Pour autant, le problème actuel se résume-t-il à l’augmentation de l’espérance de vie ? De toute évidence, si l’on vit plus vieux, et si l’on atteint généralement la soixantaine en bien meilleure forme qu’avant, il n’y a rien de choquant à partir à la retraite à 65 ans, comme on le faisait jusqu’en 1982. Encore faut-il que chaque travailleur perçoive le sens de sa tâche, et puisse concevoir une fierté à l’accomplir au mieux (mais qui a conçu une société de la consommation et du loisir, où le travail n’a plus d’utilité que pour accumuler du «pouvoir d’achat» ?). Et, deuxième condition, encore faut-il que les entreprises ne renvoient pas ceux qu’elles baptisent les «seniors» dans leurs pénates (mais qui a expliqué que la «performance», mesurée en termes uniquement quantitatifs, nécessitait des jeunes loups de 35 ans, sans mémoire, gavés de nouvelles technologies et de management moderne – et au bord du surmenage ou du suicide ?).

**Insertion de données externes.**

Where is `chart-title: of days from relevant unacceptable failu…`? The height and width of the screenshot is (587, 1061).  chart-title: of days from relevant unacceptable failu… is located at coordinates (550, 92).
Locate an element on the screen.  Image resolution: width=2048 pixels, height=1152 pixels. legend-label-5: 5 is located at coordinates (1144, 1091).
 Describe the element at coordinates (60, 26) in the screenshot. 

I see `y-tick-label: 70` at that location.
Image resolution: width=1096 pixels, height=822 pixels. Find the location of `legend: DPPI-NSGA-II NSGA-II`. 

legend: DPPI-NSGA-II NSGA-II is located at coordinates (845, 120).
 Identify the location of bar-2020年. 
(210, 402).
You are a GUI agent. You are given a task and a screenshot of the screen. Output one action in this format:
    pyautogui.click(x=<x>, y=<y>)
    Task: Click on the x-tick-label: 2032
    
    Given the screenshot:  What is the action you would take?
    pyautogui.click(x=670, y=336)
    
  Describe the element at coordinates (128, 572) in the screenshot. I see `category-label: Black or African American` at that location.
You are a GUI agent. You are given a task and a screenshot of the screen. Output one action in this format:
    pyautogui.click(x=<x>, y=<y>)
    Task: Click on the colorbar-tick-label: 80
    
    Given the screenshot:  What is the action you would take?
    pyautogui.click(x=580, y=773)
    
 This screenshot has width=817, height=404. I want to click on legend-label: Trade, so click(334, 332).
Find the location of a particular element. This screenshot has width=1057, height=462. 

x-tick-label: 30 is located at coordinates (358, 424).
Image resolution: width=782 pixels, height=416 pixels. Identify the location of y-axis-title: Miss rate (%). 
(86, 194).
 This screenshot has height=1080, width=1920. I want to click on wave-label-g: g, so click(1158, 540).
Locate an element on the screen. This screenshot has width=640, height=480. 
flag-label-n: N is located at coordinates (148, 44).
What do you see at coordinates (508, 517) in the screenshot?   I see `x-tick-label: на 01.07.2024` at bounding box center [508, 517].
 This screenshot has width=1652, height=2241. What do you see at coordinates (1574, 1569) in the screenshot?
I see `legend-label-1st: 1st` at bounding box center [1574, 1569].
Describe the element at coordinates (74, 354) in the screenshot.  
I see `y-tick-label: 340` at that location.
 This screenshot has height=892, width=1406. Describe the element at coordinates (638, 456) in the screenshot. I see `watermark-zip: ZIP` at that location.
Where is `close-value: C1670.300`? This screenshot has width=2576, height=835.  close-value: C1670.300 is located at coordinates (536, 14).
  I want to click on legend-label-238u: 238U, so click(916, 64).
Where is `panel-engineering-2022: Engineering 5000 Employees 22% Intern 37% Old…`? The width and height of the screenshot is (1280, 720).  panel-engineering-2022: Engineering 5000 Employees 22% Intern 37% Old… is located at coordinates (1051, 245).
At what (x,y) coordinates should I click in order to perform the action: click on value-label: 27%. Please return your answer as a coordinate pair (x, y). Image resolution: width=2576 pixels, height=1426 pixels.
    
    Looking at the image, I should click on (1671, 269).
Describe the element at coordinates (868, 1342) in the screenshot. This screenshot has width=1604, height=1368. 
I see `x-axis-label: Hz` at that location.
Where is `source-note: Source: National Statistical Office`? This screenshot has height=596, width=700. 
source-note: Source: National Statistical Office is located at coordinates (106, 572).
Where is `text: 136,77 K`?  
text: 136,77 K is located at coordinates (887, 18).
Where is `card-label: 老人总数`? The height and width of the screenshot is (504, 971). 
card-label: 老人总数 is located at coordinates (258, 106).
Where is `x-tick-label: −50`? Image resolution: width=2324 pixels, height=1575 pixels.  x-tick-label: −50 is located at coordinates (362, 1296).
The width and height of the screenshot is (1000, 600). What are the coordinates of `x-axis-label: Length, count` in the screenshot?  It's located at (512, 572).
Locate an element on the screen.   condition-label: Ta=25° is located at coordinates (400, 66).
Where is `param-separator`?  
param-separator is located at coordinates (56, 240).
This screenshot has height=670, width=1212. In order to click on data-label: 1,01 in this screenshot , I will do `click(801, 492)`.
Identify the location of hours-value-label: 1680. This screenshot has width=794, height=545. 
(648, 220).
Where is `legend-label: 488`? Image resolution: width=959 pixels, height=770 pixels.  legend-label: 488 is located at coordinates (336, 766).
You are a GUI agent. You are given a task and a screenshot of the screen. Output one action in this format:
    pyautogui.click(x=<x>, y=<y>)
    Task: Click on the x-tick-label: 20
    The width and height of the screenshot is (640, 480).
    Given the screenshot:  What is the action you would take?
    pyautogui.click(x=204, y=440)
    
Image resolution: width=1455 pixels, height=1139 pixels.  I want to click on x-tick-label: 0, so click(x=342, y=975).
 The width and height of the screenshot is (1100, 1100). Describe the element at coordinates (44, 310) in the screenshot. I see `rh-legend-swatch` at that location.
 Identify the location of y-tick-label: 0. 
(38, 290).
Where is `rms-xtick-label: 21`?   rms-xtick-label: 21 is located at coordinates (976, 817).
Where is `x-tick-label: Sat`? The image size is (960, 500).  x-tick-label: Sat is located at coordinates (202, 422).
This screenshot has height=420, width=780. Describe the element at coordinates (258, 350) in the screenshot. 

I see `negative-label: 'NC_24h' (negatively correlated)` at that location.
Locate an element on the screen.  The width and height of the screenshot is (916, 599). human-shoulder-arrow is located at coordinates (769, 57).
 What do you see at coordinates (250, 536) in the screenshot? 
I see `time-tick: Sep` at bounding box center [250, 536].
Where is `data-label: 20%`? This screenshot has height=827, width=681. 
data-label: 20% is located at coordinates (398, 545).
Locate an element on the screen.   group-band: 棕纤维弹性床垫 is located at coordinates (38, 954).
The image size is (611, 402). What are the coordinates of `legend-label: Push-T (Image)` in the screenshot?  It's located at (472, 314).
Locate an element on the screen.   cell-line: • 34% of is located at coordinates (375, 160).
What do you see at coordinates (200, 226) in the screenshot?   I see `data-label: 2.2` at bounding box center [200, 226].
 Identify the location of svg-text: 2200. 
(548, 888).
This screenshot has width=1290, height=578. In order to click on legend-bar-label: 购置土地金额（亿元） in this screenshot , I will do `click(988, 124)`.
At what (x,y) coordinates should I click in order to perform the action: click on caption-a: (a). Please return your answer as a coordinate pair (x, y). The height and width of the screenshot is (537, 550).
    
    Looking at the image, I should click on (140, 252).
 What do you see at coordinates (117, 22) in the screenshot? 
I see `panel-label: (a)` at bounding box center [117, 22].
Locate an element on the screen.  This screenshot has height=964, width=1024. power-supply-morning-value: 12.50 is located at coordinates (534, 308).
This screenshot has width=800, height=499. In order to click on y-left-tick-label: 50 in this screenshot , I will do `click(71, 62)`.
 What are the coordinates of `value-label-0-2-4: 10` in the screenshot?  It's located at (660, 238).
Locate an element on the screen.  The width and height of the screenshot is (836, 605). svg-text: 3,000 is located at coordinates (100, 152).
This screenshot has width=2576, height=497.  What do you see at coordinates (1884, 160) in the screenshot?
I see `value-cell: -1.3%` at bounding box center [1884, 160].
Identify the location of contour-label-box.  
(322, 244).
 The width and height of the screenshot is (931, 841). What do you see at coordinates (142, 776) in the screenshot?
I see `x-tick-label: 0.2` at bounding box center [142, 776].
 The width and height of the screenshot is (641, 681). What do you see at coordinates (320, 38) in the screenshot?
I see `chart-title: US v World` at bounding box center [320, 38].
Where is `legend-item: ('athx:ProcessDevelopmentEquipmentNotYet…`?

Le problème ne réside pas dans le nombre de vieux à entretenir, mais dans le nombre de jeunes capables de les entretenir. Or, suivant la réponse que l’on prétend apporter à ce problème, on se prépare ou non à détruire définitivement le modèle économique et social de la France. Certains, souvent à gauche, expliquent qu’il faut que ces vieux partent au plus tôt à la retraite pour céder la place aux plus jeunes. Ils proposent donc aux trentenaires de payer par leur travail leur propre entretien, celui de leurs enfants, celui d’un ou deux chômeurs ou RMIstes, et enfin celui d’un ou deux retraités. Cela risque de faire lourd... En fait, ils proposent de compenser l'insoutenable en faisant payer le capital. Et certes, on ne voit absolument pas pourquoi retraites et assurance maladie seraient payées par le seul produit du travail et non par toute forme de bénéfice, quel qu’il soit. Ce qui équilibrerait en partie l’effort. Mais la marge est étroite, dans une économie sans frontières, où l’Irlande et le Luxembourg permettent à Google et Amazon de ne payer qu’une part infime d’impôts en France. Et le fait de maintenir l’âge de départ à 60 ans ne fera pas de place aux jeunes puisqu’il ne fera que renchérir le coût du travail en augmentant encore les charges pour les salariés et les patrons. Il ne fera qu’essouffler un peu plus les PME en détruisant le peu de compétitivité qui leur reste. Aucune d’entre elle, même en sous effectif, ne prendra le risque d’embaucher un jeune qui lui coûte quasiment le double du salaire qu’il perçoit.